▸ **EXTRACTED INFORMATION**
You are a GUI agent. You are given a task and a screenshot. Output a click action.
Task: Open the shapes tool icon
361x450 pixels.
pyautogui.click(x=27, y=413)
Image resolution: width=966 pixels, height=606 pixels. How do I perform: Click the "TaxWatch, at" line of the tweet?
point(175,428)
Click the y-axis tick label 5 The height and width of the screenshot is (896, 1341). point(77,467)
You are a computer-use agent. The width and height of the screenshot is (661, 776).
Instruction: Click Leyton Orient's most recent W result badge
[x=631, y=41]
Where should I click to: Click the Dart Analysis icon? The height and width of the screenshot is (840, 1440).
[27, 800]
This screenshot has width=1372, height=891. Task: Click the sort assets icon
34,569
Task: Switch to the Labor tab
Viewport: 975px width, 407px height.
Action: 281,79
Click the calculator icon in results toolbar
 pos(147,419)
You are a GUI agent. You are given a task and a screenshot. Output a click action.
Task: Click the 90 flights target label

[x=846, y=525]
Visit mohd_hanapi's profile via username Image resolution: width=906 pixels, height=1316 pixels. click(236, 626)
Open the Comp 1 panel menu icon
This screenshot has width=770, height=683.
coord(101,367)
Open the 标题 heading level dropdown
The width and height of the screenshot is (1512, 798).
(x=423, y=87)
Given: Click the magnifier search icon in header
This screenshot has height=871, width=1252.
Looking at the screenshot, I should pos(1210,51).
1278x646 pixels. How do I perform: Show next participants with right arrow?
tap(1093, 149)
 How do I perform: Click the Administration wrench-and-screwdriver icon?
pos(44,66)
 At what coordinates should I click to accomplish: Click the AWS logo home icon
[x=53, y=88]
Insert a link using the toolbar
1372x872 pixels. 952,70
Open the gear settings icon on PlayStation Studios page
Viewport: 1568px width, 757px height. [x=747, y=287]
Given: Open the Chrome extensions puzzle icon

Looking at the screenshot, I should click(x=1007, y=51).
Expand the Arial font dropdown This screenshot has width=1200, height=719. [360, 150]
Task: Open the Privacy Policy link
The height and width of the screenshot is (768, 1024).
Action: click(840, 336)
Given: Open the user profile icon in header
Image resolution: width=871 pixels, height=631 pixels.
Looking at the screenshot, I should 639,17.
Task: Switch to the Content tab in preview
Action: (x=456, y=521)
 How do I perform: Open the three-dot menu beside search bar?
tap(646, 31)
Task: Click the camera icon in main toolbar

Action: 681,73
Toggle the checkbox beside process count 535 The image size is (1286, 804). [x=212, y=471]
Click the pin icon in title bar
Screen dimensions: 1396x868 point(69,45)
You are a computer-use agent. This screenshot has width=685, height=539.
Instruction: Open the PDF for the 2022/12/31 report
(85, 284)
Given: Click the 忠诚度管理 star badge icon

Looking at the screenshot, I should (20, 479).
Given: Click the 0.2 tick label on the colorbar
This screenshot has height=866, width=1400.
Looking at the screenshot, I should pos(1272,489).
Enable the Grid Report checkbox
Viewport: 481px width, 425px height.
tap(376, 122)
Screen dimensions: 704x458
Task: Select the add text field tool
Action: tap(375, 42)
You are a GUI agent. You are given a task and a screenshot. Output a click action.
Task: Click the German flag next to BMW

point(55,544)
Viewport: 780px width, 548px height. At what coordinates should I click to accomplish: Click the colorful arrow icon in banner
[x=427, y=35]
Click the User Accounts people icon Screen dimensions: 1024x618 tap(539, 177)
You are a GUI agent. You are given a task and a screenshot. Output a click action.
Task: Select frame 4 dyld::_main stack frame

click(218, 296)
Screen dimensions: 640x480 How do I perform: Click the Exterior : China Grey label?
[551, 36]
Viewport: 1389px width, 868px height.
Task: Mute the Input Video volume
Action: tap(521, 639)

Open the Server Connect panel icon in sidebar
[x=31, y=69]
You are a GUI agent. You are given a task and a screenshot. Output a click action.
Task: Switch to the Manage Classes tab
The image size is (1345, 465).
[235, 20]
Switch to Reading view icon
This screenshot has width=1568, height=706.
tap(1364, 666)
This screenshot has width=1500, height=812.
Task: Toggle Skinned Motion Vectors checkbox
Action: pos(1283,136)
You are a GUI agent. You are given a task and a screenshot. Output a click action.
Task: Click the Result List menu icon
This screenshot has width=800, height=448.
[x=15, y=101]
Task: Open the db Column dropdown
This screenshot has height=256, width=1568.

▸ **GIVEN INSTRUCTION**
Rewrite the listing above with every occurrence of "GUI agent" changed to "desktop assistant", keeping all other text the same.

▸ **TASK SOLUTION**
You are a desktop assistant. You are given a task and a screenshot. Output a click action.
Task: Open the shapes tool icon
361x450 pixels.
pyautogui.click(x=27, y=413)
Image resolution: width=966 pixels, height=606 pixels. How do I perform: Click the "TaxWatch, at" line of the tweet?
point(175,428)
Click the y-axis tick label 5 The height and width of the screenshot is (896, 1341). point(77,467)
You are a computer-use agent. The width and height of the screenshot is (661, 776).
Instruction: Click Leyton Orient's most recent W result badge
[x=631, y=41]
Where should I click to: Click the Dart Analysis icon? The height and width of the screenshot is (840, 1440).
[27, 800]
This screenshot has width=1372, height=891. Task: Click the sort assets icon
34,569
Task: Switch to the Labor tab
Viewport: 975px width, 407px height.
Action: 281,79
Click the calculator icon in results toolbar
 pos(147,419)
You are a desktop assistant. You are given a task and a screenshot. Output a click action.
Task: Click the 90 flights target label

[x=846, y=525]
Visit mohd_hanapi's profile via username Image resolution: width=906 pixels, height=1316 pixels. click(236, 626)
Open the Comp 1 panel menu icon
This screenshot has width=770, height=683.
coord(101,367)
Open the 标题 heading level dropdown
The width and height of the screenshot is (1512, 798).
(x=423, y=87)
Given: Click the magnifier search icon in header
This screenshot has height=871, width=1252.
Looking at the screenshot, I should pos(1210,51).
1278x646 pixels. How do I perform: Show next participants with right arrow?
tap(1093, 149)
 How do I perform: Click the Administration wrench-and-screwdriver icon?
pos(44,66)
 At what coordinates should I click to accomplish: Click the AWS logo home icon
[x=53, y=88]
Insert a link using the toolbar
1372x872 pixels. 952,70
Open the gear settings icon on PlayStation Studios page
Viewport: 1568px width, 757px height. [x=747, y=287]
Given: Open the Chrome extensions puzzle icon

Looking at the screenshot, I should click(x=1007, y=51).
Expand the Arial font dropdown This screenshot has width=1200, height=719. [360, 150]
Task: Open the Privacy Policy link
The height and width of the screenshot is (768, 1024).
Action: click(840, 336)
Given: Open the user profile icon in header
Image resolution: width=871 pixels, height=631 pixels.
Looking at the screenshot, I should 639,17.
Task: Switch to the Content tab in preview
Action: (x=456, y=521)
 How do I perform: Open the three-dot menu beside search bar?
tap(646, 31)
Task: Click the camera icon in main toolbar

Action: 681,73
Toggle the checkbox beside process count 535 The image size is (1286, 804). [x=212, y=471]
Click the pin icon in title bar
Screen dimensions: 1396x868 point(69,45)
You are a computer-use agent. This screenshot has width=685, height=539.
Instruction: Open the PDF for the 2022/12/31 report
(85, 284)
Given: Click the 忠诚度管理 star badge icon

Looking at the screenshot, I should (20, 479).
Given: Click the 0.2 tick label on the colorbar
This screenshot has height=866, width=1400.
Looking at the screenshot, I should pos(1272,489).
Enable the Grid Report checkbox
Viewport: 481px width, 425px height.
tap(376, 122)
Screen dimensions: 704x458
Task: Select the add text field tool
Action: tap(375, 42)
You are a desktop assistant. You are given a task and a screenshot. Output a click action.
Task: Click the German flag next to BMW

point(55,544)
Viewport: 780px width, 548px height. At what coordinates should I click to accomplish: Click the colorful arrow icon in banner
[x=427, y=35]
Click the User Accounts people icon Screen dimensions: 1024x618 tap(539, 177)
You are a desktop assistant. You are given a task and a screenshot. Output a click action.
Task: Select frame 4 dyld::_main stack frame

click(218, 296)
Screen dimensions: 640x480 How do I perform: Click the Exterior : China Grey label?
[551, 36]
Viewport: 1389px width, 868px height.
Task: Mute the Input Video volume
Action: tap(521, 639)

Open the Server Connect panel icon in sidebar
[x=31, y=69]
You are a desktop assistant. You are given a task and a screenshot. Output a click action.
Task: Switch to the Manage Classes tab
The image size is (1345, 465).
[235, 20]
Switch to Reading view icon
This screenshot has width=1568, height=706.
tap(1364, 666)
This screenshot has width=1500, height=812.
Task: Toggle Skinned Motion Vectors checkbox
Action: pos(1283,136)
You are a desktop assistant. You are given a task and a screenshot. Output a click action.
Task: Click the Result List menu icon
This screenshot has width=800, height=448.
[x=15, y=101]
Task: Open the db Column dropdown
This screenshot has height=256, width=1568.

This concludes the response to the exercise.